The editorial committee charged with preparing the next version of the language definition for Scheme has produced another status report. Here are the high points:
There will be a mechanism for defining record types.
There will be mechanisms for raising and handling exceptions.
Character and string procedures will be redesigned to fit Unicode rather
than ASCII. If the
editors' current proposal is implemented, as seems likely, conversions
and case-insensitive comparisons will depend on Unicode's intricate
case-folding specifications, including the pathological oddities of the
German eszet -- e.g., (string-length foo) is not equal to
(string-length (string-upcase foo)) when foo
contains one or more eszets.
The more elaborate and more powerful syntax-case mechanism for
defining macros will become standard (in addition to
syntax-rules).
Many of the procedures specified by the current language definition will be separated from the core language and put in libraries.

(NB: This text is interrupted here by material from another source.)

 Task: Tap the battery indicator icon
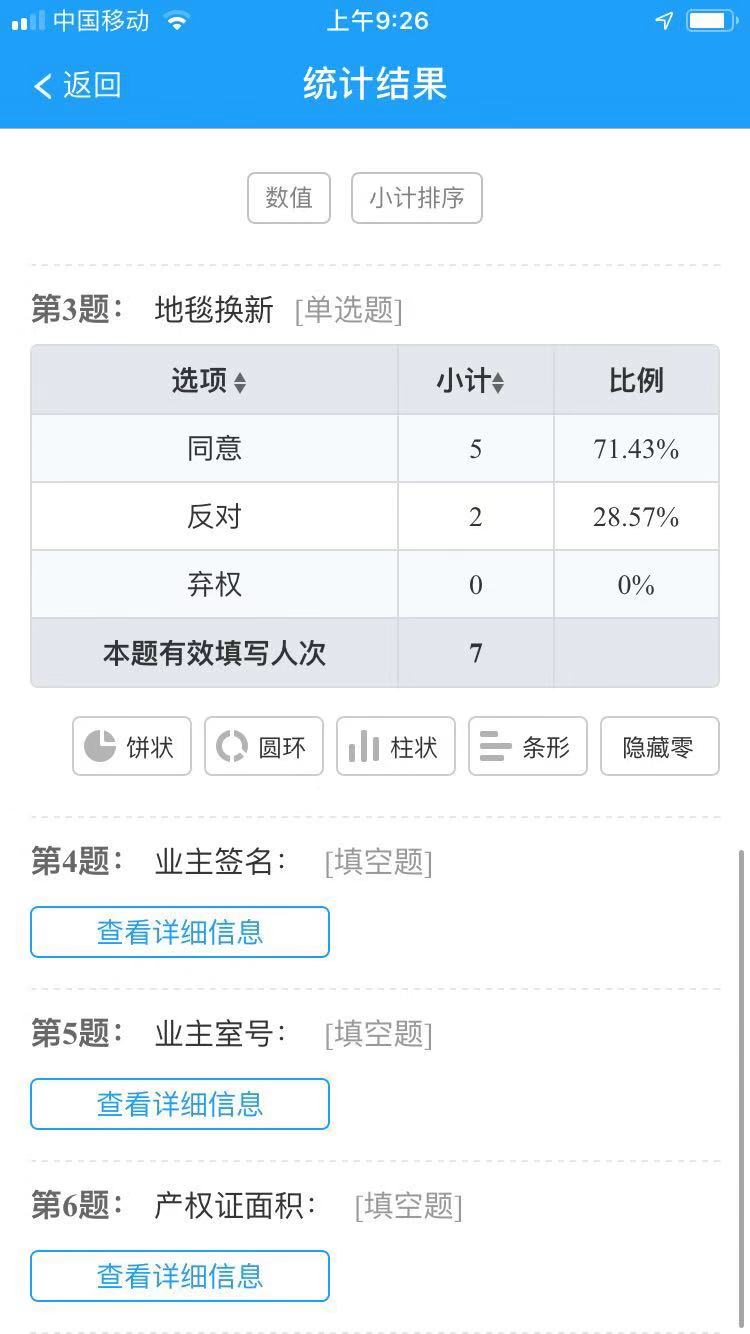(712, 21)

I imagine, however, that the behavior of these standard library procedures will still be defined in the R6RS report.
Program texts and symbol literals will be case-sensitive.

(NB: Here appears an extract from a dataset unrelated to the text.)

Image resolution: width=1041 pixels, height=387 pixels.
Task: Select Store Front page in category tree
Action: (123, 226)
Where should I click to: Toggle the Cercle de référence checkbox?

There will be a new kind of expression, the
letrec*-expression, similar to the
letrec-expressions except that the bindings are introduced
sequentially, from left to right, rather than as a group. Internal
definitions, which are currently macro-expanded into
letrec-expressions, will instead be macro-expanded into
letrec*-expressions. This means that they can be cumulative
but cannot be mutually recursive.
There will be block comments, with #| and |# as
the opening and closing delimiters. Also, prefixing #; to any
expression will convert that expression into a comment, effectively making
it invisible to the evaluator.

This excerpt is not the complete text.